▶ _Extracted records_:
>>
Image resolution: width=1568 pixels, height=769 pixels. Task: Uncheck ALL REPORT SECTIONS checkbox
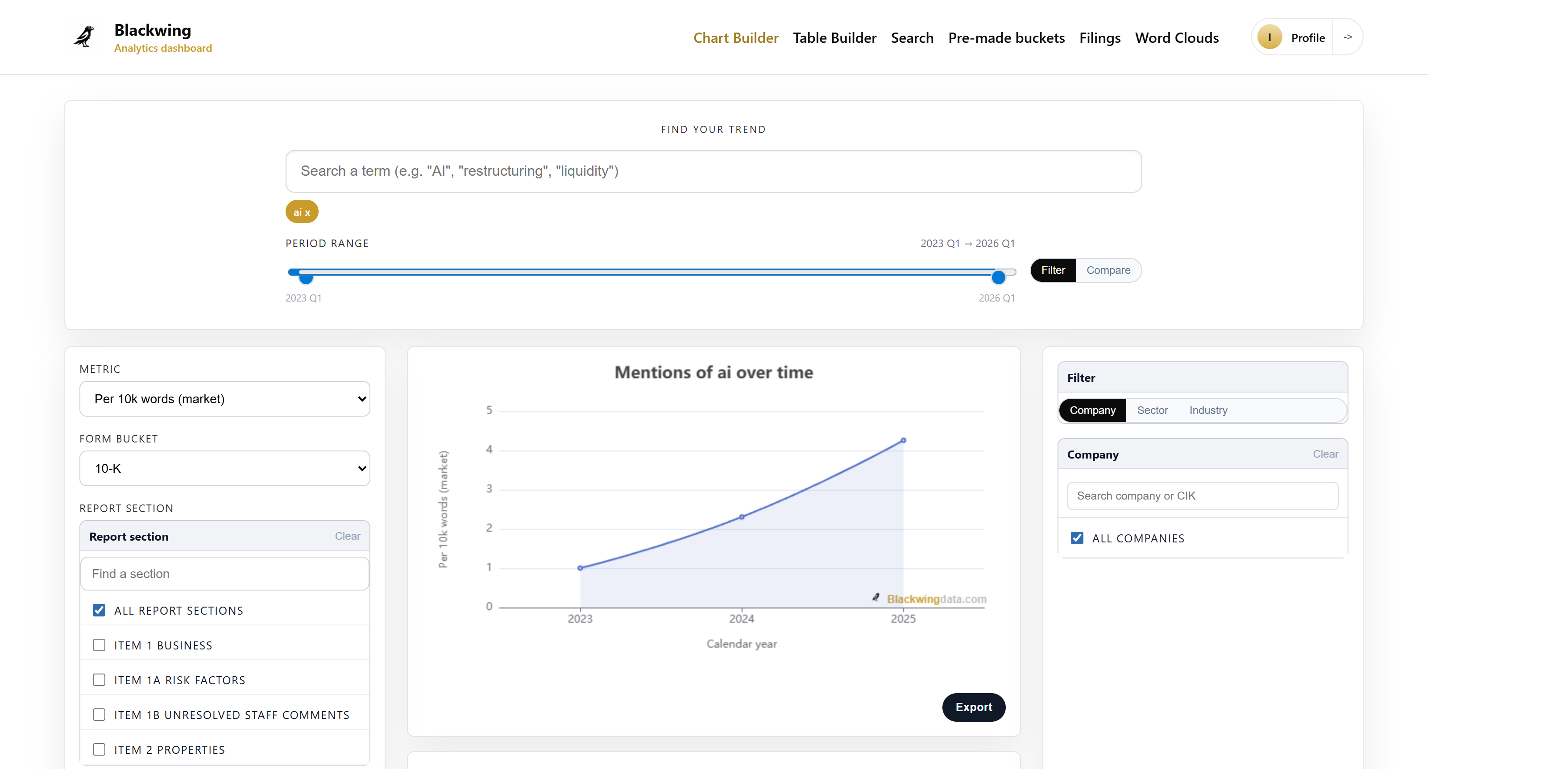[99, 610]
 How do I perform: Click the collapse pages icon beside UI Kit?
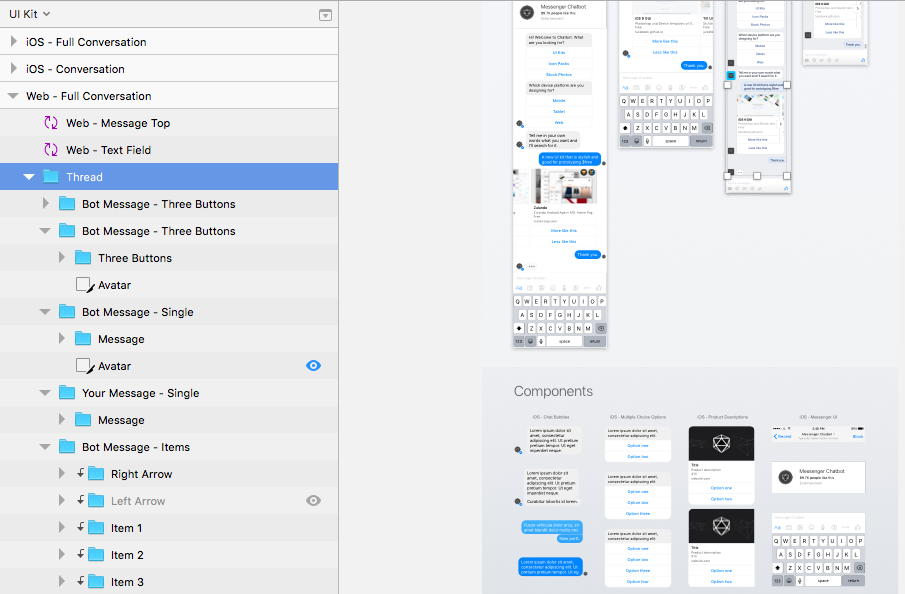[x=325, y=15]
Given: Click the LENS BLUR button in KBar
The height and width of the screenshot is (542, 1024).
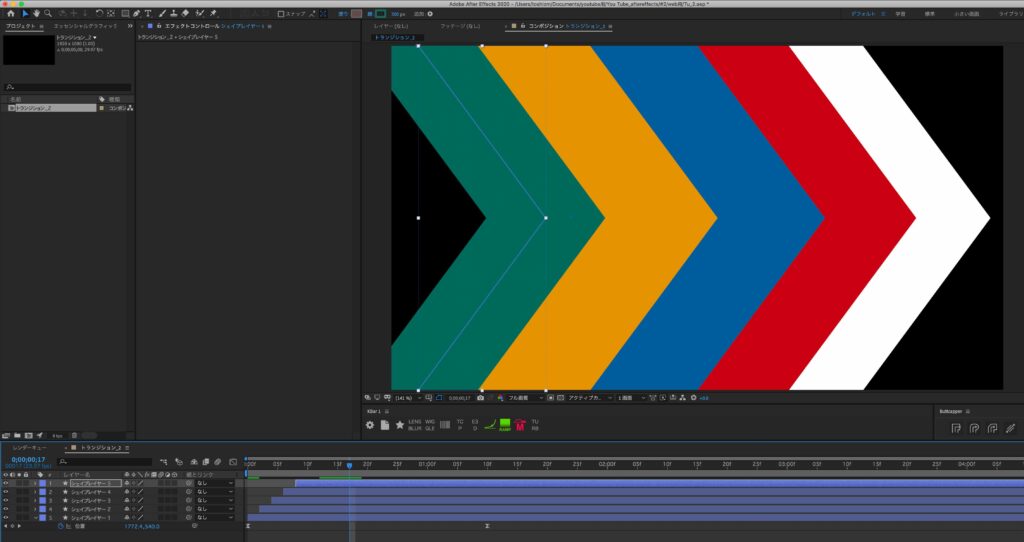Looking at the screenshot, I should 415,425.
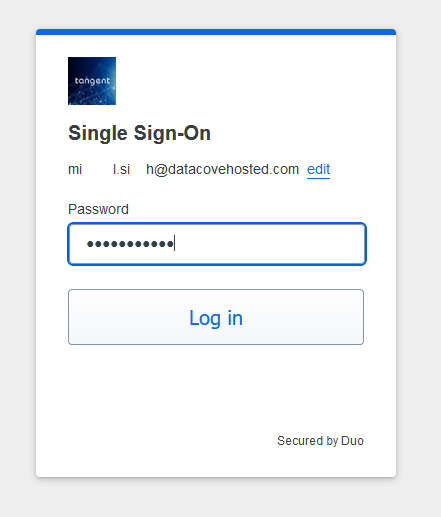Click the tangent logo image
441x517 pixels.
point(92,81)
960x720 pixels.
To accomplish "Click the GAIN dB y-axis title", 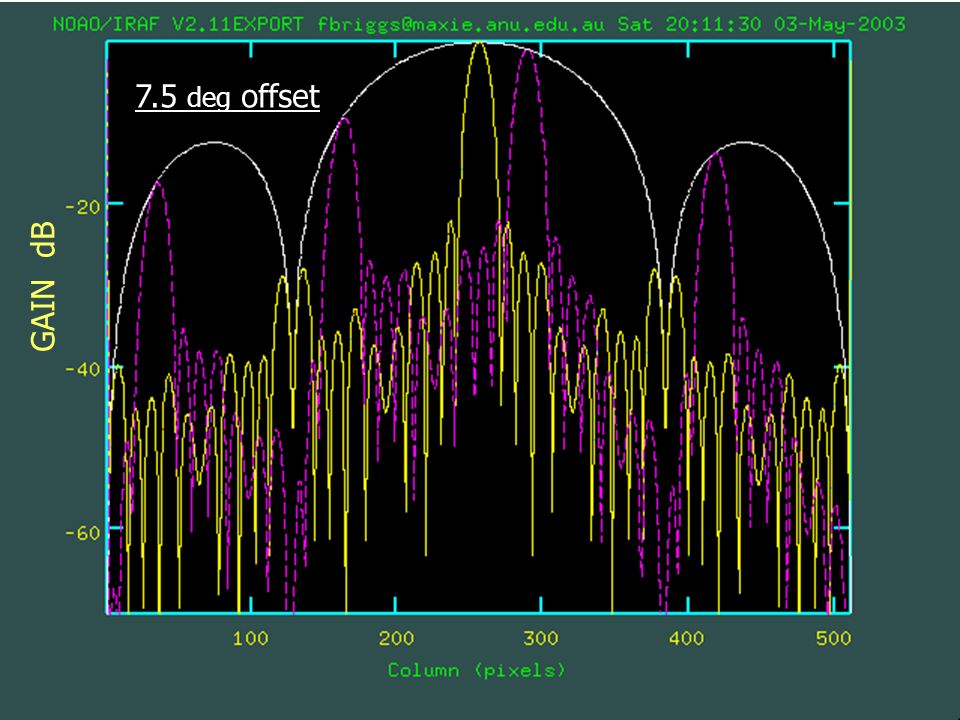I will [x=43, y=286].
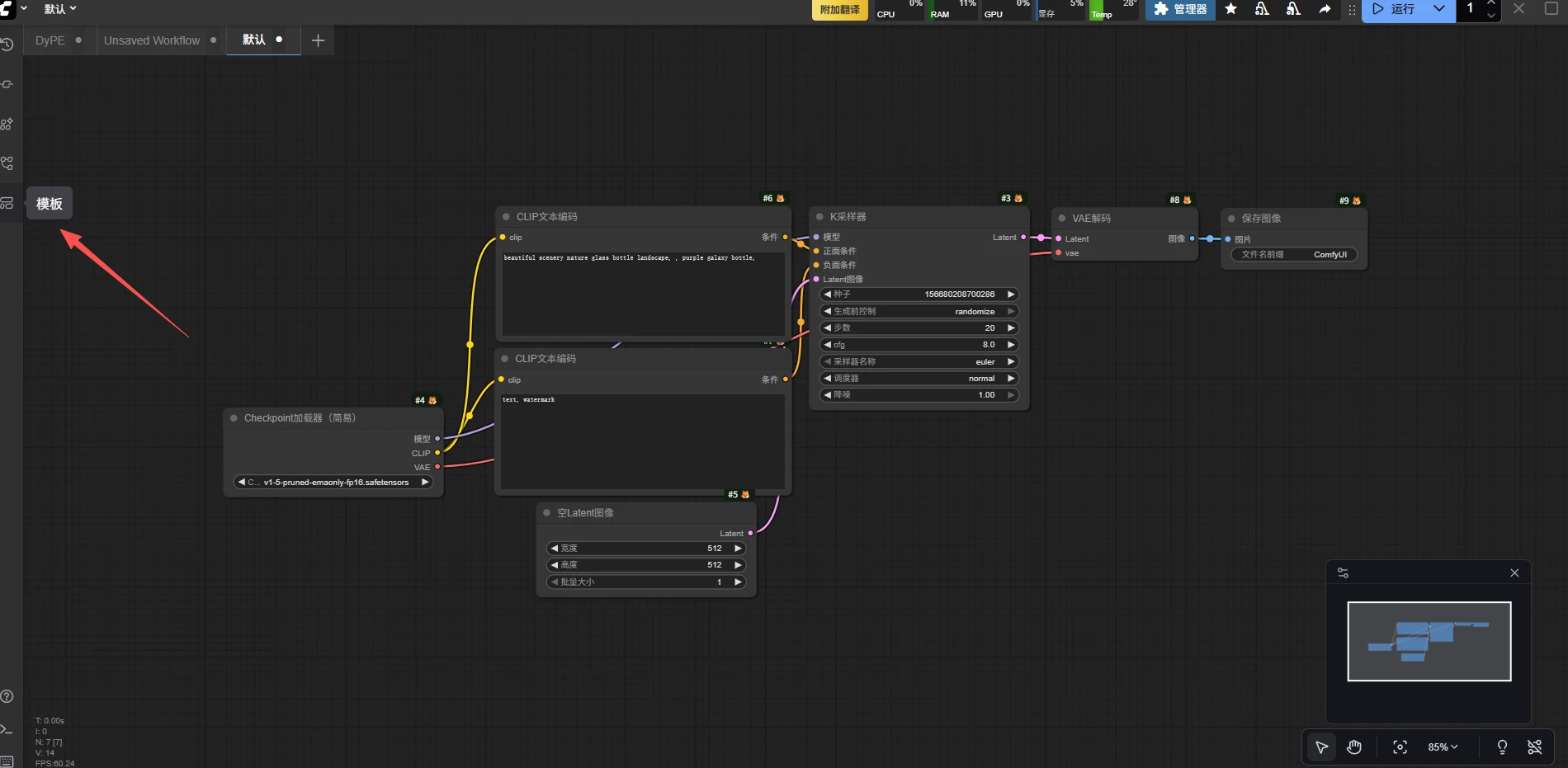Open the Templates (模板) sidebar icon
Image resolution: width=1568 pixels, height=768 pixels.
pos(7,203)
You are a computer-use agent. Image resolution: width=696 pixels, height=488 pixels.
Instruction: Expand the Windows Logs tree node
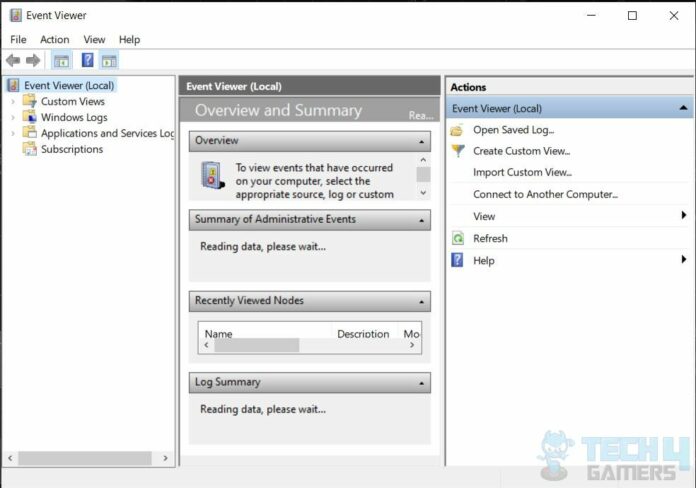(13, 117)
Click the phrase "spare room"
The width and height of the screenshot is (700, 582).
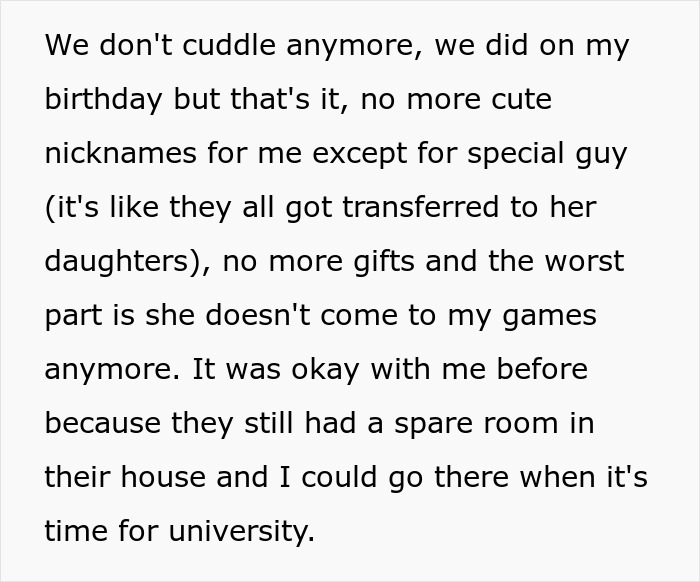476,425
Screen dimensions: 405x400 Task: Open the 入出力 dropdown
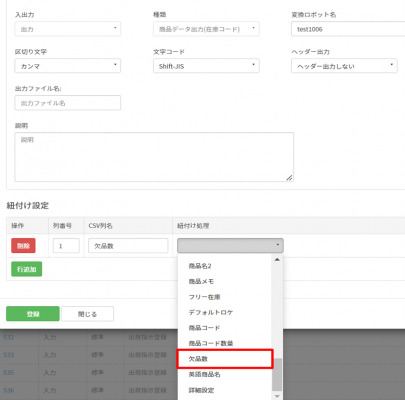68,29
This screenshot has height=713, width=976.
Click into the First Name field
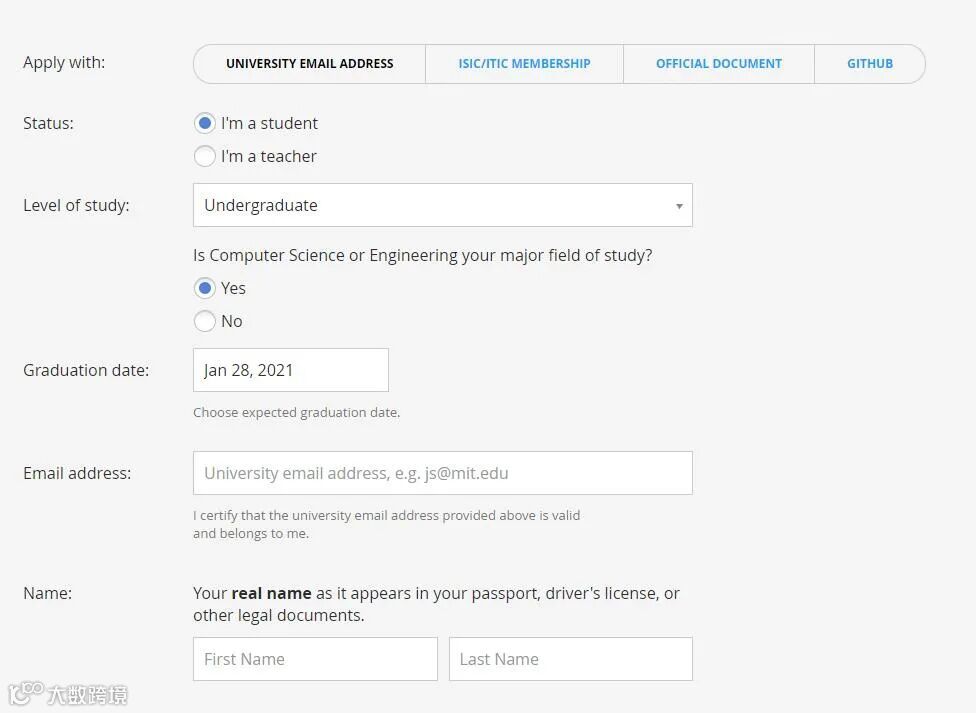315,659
<<
▶ _Given task_: Copy the entries from the line containing "Click the phrase" through the end of the entries, replacing "dropdown" with "menu" and keeping everything else the same. Omit the pictures.

▶ _Response to this task_:
Click the phrase "spare room"
The width and height of the screenshot is (700, 582).
476,425
Screen dimensions: 405x400 Task: Open the 入出力 menu
68,29
This screenshot has height=713, width=976.
Click into the First Name field
315,659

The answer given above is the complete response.